A College Education is a Risky Investment
College is a risky investment, but you may be able to get a lot more out of living as a college graduate than if you didn’t have a college degree.
Zvi Bodie is the Norman and Adele Barron Professor of Management at Boston University. He holds a PhD from the Massachusetts Institute of Technology and has served on the finance faculty at the Harvard Business School and MIT's Sloan School of Management.
Professor Bodie has published widely on pension finance and investment strategy in leading professional journals. He is the co-author, with Rachelle Taqqu of the newly released Risk Less and Prosper: Your Guide to Safer Investing.
Bodie's other books include The Future of Life Cycle Saving and Investing andFoundations of Pension Finance. His textbook, Investments, coauthored by Alex Kane and Alan Marcus is the market leader and is used in the certification programs of the CFA Institute and the Society of Actuaries. His textbook Financial Economics is coauthored by Nobel Prize winning economist, Robert C. Merton. His latest book is Worry Free Investing: A Safe Approach to Achieving Your Lifetime Financial Goals. In 2007 the Retirement Income Industry Association gave him their Lifetime Achievement in Applied Retirement Research Award.

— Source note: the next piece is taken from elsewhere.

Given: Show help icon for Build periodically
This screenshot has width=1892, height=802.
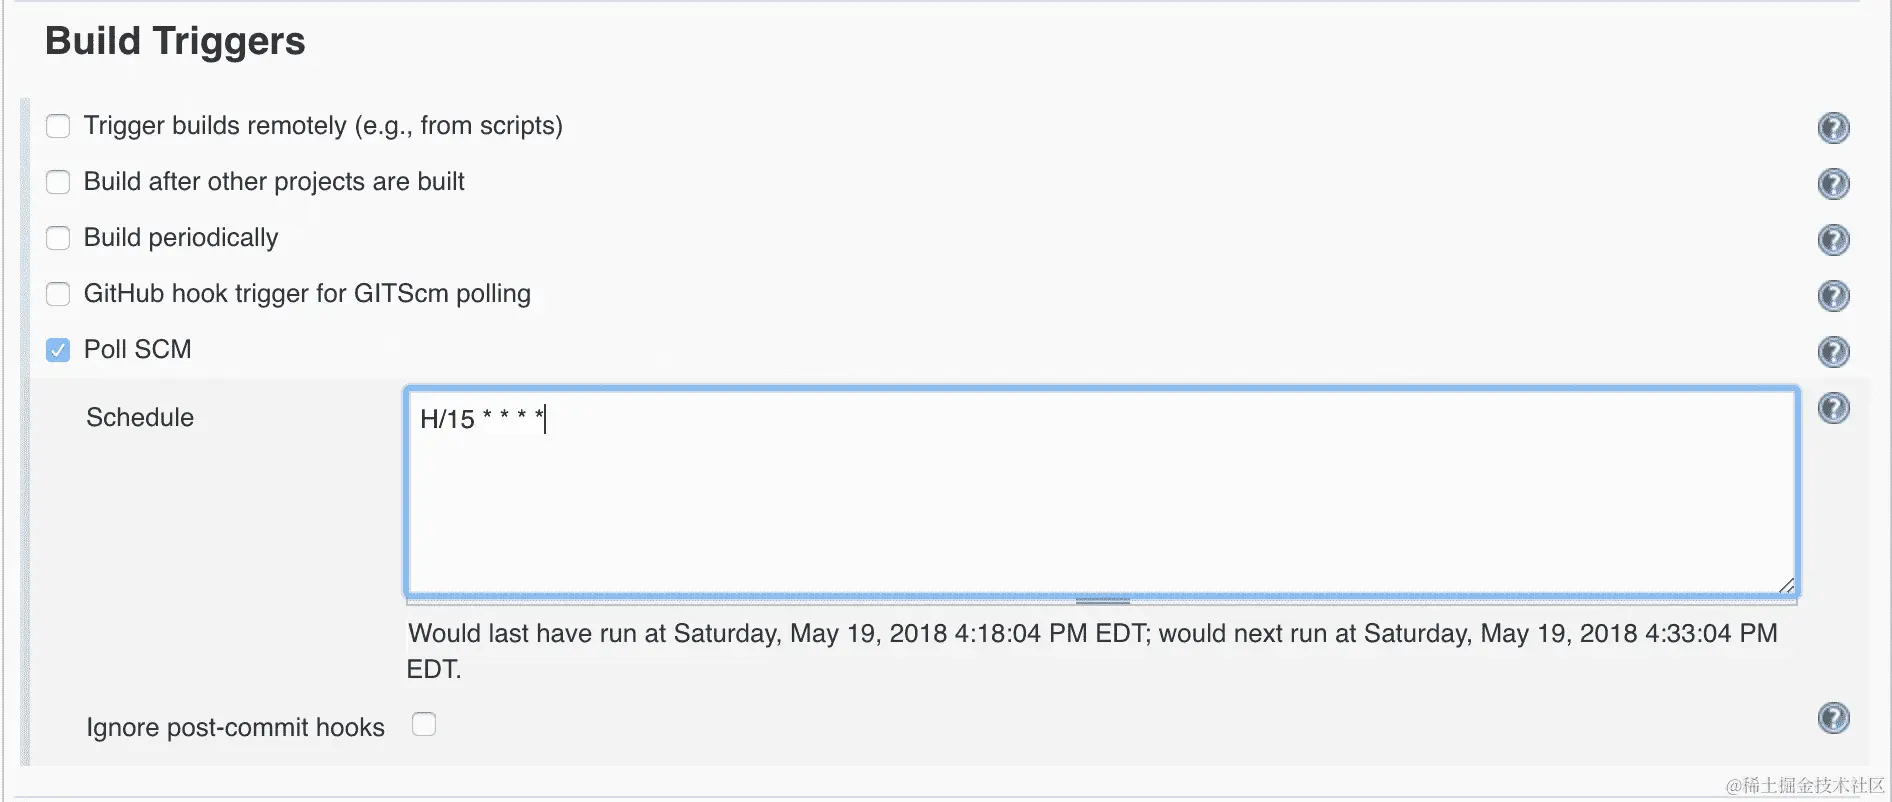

The return on an investment in education for an individual is highly variable. If you look at high school graduates, college graduates, is there a significant difference in income, on average? The answer is yes. Significant. The problem, however, is that the variability around that is huge.
So you’ll find lots and lots of college graduates for whom the college education did not lead to higher income later on. I’ll be willing to bet you can find a lot of high school graduates who became carpenters, electricians, plumbers, and over their working lives, earn much more than someone who went to college, majored in liberal arts, and was a clerk or something, had some career that maybe did require a college education, but didn’t really produce much in the way of higher income.
So it’s a risky investment. But that doesn’t mean you shouldn’t make that investment because the returns from a college education, the rewards from it, take many forms. It does not necessarily mean a higher income producing ability, but you may be able to get a lot more out of living as a college graduate than if you didn’t have a college degree.